(Stored items)
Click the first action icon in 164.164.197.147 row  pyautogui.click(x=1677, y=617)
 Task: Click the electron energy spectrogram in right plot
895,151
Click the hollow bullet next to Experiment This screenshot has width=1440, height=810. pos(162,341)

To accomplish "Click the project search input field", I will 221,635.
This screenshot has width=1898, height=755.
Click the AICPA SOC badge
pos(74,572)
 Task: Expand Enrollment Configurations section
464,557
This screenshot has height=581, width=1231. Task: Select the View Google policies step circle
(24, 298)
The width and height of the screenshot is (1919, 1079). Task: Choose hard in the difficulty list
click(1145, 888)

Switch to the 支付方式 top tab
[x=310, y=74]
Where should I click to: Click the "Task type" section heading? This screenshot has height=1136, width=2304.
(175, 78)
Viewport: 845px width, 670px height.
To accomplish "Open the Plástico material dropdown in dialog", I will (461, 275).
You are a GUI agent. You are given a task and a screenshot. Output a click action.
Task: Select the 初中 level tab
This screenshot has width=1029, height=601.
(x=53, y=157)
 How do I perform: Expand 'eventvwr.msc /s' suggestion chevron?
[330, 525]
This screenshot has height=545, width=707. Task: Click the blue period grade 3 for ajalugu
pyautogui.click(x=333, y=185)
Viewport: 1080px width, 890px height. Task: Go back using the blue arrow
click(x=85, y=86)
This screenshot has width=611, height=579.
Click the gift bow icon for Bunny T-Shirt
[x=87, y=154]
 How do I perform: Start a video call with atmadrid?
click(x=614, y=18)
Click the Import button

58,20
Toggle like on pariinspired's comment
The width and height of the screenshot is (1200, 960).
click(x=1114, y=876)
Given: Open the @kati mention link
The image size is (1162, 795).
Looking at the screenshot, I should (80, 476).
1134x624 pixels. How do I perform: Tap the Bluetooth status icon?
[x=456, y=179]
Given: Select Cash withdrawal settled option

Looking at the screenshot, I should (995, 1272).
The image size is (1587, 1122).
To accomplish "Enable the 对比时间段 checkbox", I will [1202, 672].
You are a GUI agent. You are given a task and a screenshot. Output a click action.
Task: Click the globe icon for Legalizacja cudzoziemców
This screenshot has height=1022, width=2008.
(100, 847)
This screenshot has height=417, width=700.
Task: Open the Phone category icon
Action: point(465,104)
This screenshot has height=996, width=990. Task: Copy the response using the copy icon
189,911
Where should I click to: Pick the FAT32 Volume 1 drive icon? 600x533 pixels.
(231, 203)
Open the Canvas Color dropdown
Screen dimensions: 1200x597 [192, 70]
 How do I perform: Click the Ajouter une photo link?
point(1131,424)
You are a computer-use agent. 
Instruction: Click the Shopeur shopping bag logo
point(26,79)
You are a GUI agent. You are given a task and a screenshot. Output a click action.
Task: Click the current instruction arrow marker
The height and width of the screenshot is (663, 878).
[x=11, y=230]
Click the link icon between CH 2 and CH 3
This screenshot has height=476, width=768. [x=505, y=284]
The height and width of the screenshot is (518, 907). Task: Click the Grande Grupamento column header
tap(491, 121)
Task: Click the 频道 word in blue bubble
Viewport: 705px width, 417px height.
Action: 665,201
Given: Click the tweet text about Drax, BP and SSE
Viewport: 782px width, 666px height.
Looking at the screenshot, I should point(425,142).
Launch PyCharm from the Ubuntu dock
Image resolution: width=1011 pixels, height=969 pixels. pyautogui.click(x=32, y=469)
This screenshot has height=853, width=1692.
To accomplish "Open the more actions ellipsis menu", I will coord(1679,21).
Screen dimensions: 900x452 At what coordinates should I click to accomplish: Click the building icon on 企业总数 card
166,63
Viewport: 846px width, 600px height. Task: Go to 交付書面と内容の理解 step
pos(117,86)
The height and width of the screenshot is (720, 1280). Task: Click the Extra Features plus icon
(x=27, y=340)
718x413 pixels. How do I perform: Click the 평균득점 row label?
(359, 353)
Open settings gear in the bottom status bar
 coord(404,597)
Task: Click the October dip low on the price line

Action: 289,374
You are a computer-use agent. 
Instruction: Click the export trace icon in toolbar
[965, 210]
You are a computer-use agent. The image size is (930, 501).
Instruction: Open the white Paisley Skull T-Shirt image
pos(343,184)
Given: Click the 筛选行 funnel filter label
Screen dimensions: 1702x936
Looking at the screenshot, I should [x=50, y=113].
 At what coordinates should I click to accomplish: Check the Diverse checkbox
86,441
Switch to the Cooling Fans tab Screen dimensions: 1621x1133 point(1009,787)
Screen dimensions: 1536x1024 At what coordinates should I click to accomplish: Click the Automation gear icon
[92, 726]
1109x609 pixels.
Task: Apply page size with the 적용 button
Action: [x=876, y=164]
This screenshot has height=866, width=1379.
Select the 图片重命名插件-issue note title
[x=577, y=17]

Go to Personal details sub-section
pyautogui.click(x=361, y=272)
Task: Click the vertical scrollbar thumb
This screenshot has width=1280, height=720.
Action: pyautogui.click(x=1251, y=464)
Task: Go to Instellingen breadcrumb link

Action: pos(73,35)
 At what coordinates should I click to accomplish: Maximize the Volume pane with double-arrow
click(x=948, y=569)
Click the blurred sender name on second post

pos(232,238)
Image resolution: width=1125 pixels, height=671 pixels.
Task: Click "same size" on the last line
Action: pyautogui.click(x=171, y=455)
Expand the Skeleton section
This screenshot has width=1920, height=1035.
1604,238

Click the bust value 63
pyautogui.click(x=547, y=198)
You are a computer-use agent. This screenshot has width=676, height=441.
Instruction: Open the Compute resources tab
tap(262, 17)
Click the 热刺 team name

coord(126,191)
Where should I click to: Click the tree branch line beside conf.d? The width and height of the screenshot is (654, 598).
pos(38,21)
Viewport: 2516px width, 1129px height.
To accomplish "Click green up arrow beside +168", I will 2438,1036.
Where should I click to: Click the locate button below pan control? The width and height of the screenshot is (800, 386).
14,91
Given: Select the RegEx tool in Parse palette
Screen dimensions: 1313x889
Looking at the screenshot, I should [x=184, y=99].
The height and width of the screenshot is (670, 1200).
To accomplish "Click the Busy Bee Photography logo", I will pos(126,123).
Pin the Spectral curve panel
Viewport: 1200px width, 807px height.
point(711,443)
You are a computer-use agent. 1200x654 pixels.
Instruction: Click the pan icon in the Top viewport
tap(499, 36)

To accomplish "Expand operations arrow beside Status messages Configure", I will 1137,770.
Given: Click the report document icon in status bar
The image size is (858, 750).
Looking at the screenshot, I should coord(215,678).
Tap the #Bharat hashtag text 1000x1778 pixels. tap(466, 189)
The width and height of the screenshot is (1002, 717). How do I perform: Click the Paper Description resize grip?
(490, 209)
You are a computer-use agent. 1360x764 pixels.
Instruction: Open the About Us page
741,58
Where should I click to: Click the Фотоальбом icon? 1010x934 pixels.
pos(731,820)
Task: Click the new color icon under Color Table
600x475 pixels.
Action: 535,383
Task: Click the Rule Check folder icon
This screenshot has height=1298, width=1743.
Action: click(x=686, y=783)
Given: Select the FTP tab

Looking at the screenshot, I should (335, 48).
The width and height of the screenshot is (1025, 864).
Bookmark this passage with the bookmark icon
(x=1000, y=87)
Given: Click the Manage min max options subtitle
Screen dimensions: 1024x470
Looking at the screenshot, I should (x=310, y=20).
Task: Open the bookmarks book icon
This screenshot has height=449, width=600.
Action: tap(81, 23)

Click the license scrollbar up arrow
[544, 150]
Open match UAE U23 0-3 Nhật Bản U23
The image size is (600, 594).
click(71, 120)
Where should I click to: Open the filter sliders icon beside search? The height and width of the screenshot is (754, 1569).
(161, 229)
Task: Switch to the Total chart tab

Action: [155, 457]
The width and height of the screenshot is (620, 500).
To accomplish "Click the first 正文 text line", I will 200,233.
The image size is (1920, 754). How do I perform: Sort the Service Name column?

Task objective: From the entries above, extract every line where the word "computer" appears.

Exercise output:
You are a computer-use agent. 
You are a computer-use agent. 
You are a computer-use agent. The image size is (930, 501).
You are a computer-use agent. This screenshot has width=676, height=441.
You are a computer-use agent. 1200x654 pixels.
You are a computer-use agent. 1360x764 pixels.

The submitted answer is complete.